Looking for Waldo: A Potential Thermodynamic Signature to DNA Damage

[Image: see text] DNA in its simplest form is an ensemble of nucleic acids, water, and ions, and the conformation of DNA is dependent on the relative proportions of all three components. When DNA is covalently damaged by endogenous or exogenous reactive species, including those produced by some anticancer drugs, the ensemble undergoes localized changes that affect nucleic acid structure, thermodynamic stability, and the qualitative and quantative arrangement of associated cations and water molecules. Fortunately, the biological effects of low levels of DNA damage are successfully mitigated by a large number of proteins that efficiently recognize and repair DNA damage in the midst of a vast excess of canonical DNA. In this Account, we explore the impact of DNA modifications on the high resolution and dynamic structure of DNA, DNA stability, and the uptake of ions and water and explore how these changes may be sensed by proteins whose function is to initially locate DNA lesions. We discuss modifications on the nucleobases that are located in the major and minor grooves of DNA and include lesions that are observed in vivo, including oxidized bases, as well as some synthetic nucleobases that allow us to probe how the location and nature of different substituents affect the thermodynamics and structure of the DNA ensemble. It is demonstrated that disruption of a cation binding site in the major groove by modification of the N7-position on the purines, which is the major site for DNA alkylation, is enthalpically destabilizing. Accordingly, tethering a cationic charge in the major groove is enthalpically stabilizing.
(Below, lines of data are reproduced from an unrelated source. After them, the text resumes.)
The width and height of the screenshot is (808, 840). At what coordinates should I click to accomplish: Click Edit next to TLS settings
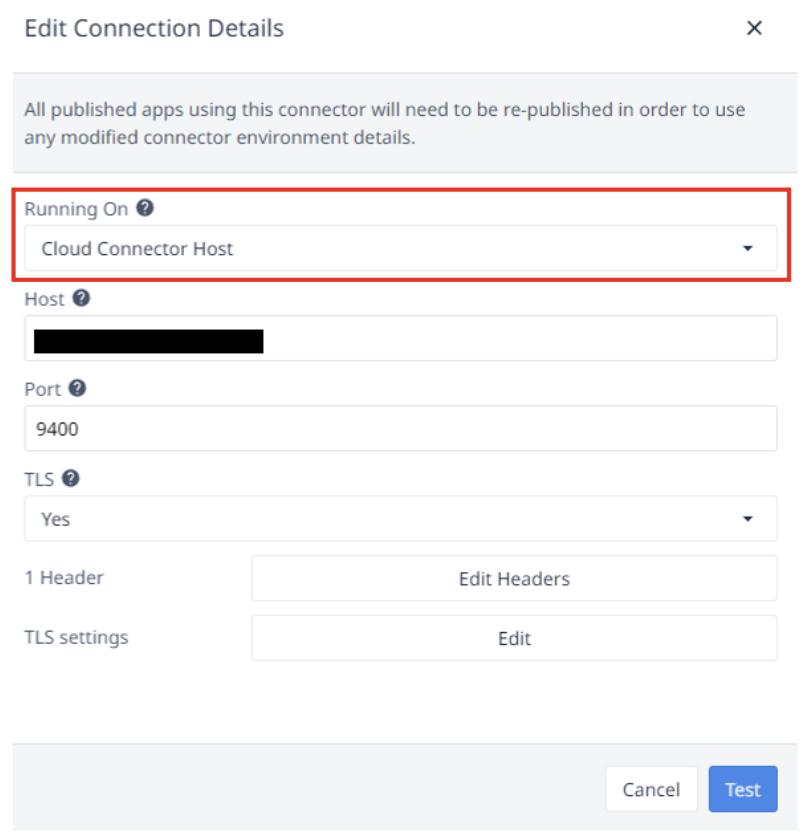click(x=514, y=638)
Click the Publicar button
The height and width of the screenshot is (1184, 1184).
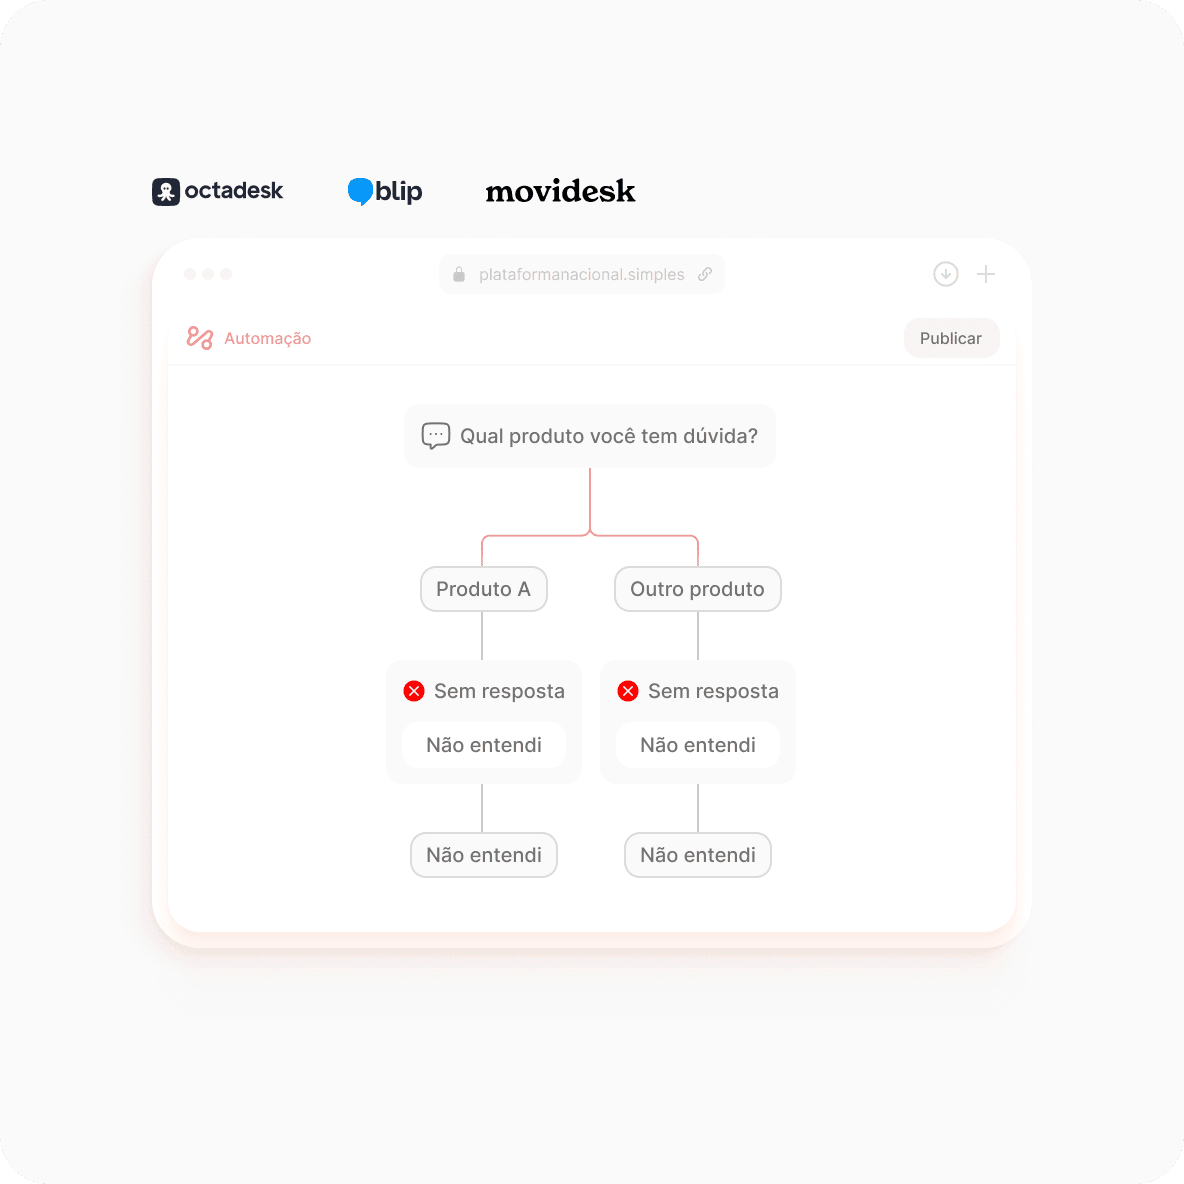[x=951, y=338]
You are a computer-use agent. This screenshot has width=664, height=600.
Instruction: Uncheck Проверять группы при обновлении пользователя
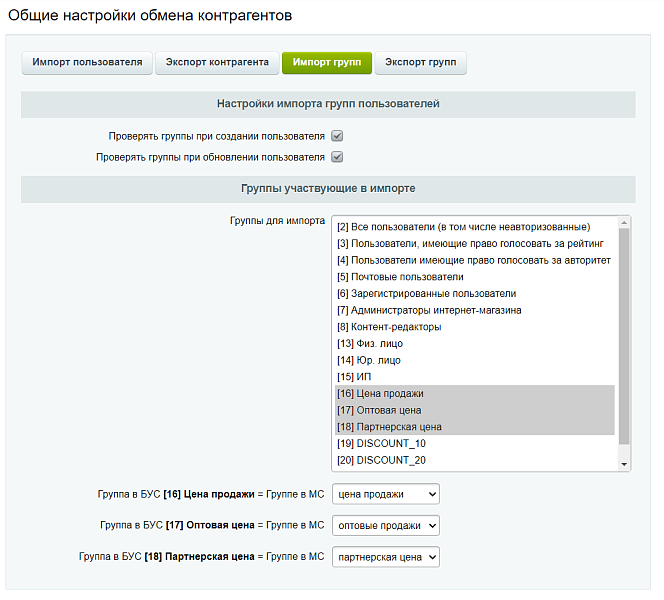(338, 157)
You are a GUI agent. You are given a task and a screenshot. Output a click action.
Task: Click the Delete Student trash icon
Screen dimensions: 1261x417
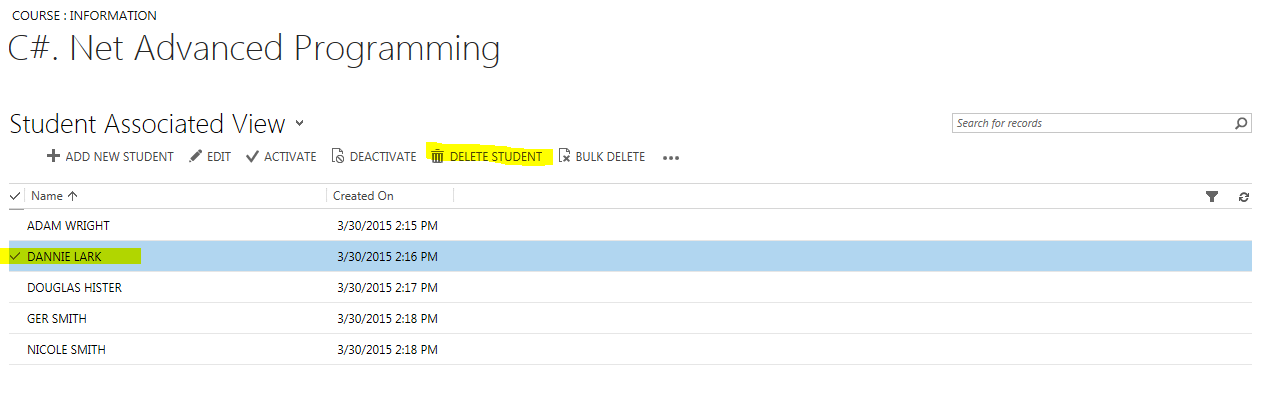click(437, 157)
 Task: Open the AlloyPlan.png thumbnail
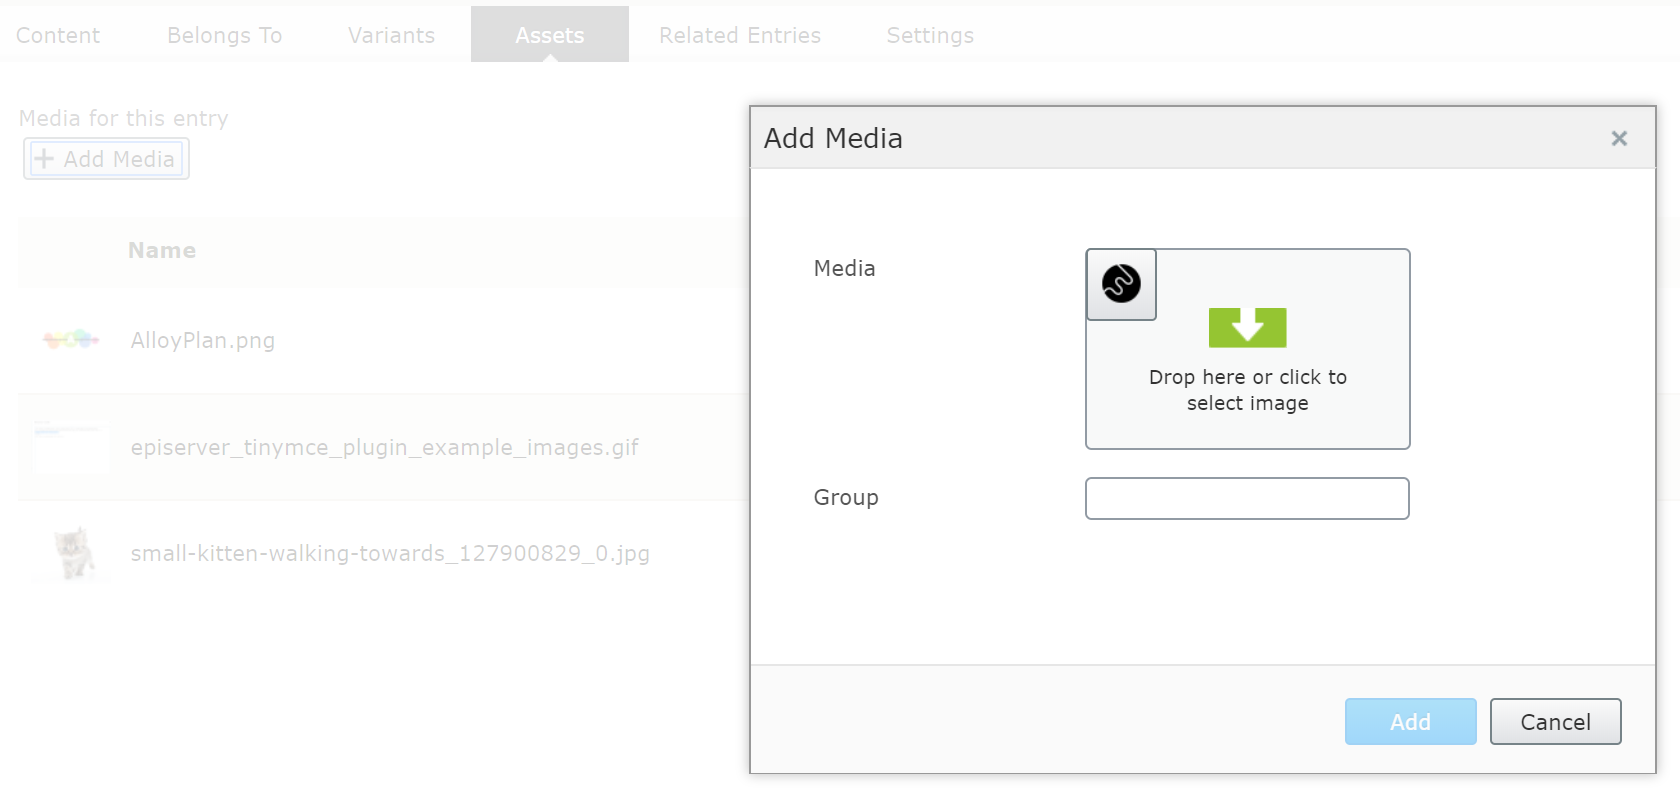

The combined structural and thermodynamic studies provide a detailed picture of how different DNA lesions affect the dynamics of DNA and how modified bases interact with their environment. Our work supports the hypothesis that there is a “thermodynamic signature” to DNA lesions that can be exploited in the initial search that requires differentiation between canonical DNA and DNA with a lesion. The differentiation between a lesion and a cognate lesion that is a substrate for a particular enzyme involves another layer of thermodynamic and kinetic factors.